Os entrevistados de G1 referiram bom nível de reconhecimento das demandas locais, sendo a principal fonte de informação os próprios pacientes, pois não haveria tempo suficiente para outras estratégias. A estrutura da Unidade também foi questionada por não promover reuniões para discussão das informações apreendidas pelos diferentes profissionais durante as consultas. Outras fontes citadas para o reconhecimento das demandas locais foram visitas realizadas pela própria Unidade, exploração do bairro a pé, por meio de alunos que realizam atividades curriculares na UBS, contato com funcionários e assistente social, e a própria mídia.

Nas falas dos profissionais de ambos os grupos, verifica-se conhecimento restrito dos problemas da comunidade, formulado basicamente pelo que é trazido à Unidade, o que dificulta a aproximação entre Unidade e comunidade:

"A gente tem uma noção de como é essa comunidade pelo contato do dia a dia com os pacientes. Só não tem uma reunião para a gente passar para os funcionários como é essa comunidade, quais as necessidades dela, como ela interage, não, não tem nada disso." (E15) "[...] O que eu conheço do paciente é o que ocorre da porta para dentro da comunidade. É mais por paciente que vem contando, porque aqui a gente não tem muito contato com a comunidade fora da Unidade. [...] é um relacionamento estritamente profissional." (E9)

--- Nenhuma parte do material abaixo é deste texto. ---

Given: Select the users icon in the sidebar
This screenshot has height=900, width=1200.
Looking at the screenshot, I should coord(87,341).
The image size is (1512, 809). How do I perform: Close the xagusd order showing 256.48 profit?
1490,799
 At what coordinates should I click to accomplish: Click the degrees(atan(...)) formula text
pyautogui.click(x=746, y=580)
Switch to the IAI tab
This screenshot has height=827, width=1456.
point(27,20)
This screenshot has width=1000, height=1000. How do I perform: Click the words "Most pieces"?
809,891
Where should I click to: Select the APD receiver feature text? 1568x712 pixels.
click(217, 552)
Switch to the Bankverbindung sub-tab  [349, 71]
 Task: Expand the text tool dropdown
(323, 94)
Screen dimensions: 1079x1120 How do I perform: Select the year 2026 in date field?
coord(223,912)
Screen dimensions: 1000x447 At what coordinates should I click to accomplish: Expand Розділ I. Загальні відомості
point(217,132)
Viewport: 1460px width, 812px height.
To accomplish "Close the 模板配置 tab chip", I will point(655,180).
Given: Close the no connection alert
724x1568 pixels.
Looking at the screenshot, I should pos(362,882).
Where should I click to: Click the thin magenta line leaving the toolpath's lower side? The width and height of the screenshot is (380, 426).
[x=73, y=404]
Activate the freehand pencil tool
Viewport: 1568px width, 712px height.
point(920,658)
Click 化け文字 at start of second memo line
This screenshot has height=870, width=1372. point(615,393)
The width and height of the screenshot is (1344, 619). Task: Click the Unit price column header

O contexto dessa Unidade revela um modelo de saúde centrado na resolução curativa. A UBS não ultrapassa seus limites de atuação técnica, desfavorecendo a formação de vínculos, compondo uma organização frágil para o enfrentamento da violência, não suprindo sua pluralidade de causas e efeitos. Observa-se também um processo de culpabilização da comunidade e da carência de agentes de saúde como justificativa dessa realidade.

Os agentes de saúde, personagens comuns no Programa Saúde da Família, têm sua importância como elo entre as necessidades de saúde da população e as intervenções para me-lhorar suas condições de vida. Na problemática da violência, eles seriam úteis na identificação de situações de risco e no encaminhamento à Unidade, entretanto a literatura10 também expõe sua limitação, enfocando a formação desses agentes. Eles estão próximos da comunidade, mas precisam de capacitação para exercer vigilância e identificar casos suspeitos10. Indubitavelmente, esses agentes, quando bem preparados, ganham um "olhar sensível" em seus laços com a população, promovendo prevenção, identificação e intervenção nas situações de violência, especialmente familiar11.

Todos os profissionais entrevistados de G1 e a maioria de G2 afirmaram que a violência é um problema presente nessa comunidade. Ressalta-se, inclusive, a visão de sua subnotificação porque a população procura o nível terciário de atenção à saúde ou delegacias de polícia. A UBS, segundo eles, não é procurada, pois os pacientes têm preocupação especial na manutenção do sigilo desses fatos. Essa constatação reflete a importância da busca ativa desses casos durante as consultas, com espaços de diálogo, bem como de seu acompanhamento com psicólogos e assistentes sociais.

"Não é um assunto explicitamente comentado. É um assunto que você chega a ver, mas, 'ah, será?'. Porque na maioria das vezes, quando acontece isso, o paciente, ele se retrai, praticamente, eu nunca vi ninguém aqui com olho roxo, hematoma, nada disso, se acontece uma situação dessa, a pessoa, ela vai falar 'eu bati, eu caí e machuquei'." (E12) "Existir, existe... Mas não chega para gente. [...] Não vem aqui não, não chega para gente não. [...] Se você tem um problema de violência, muitas vezes você quer esconder. [...] Vergonha, medo do que pode acontecer, as pessoas têm uma informação muito errada das leis."(E17)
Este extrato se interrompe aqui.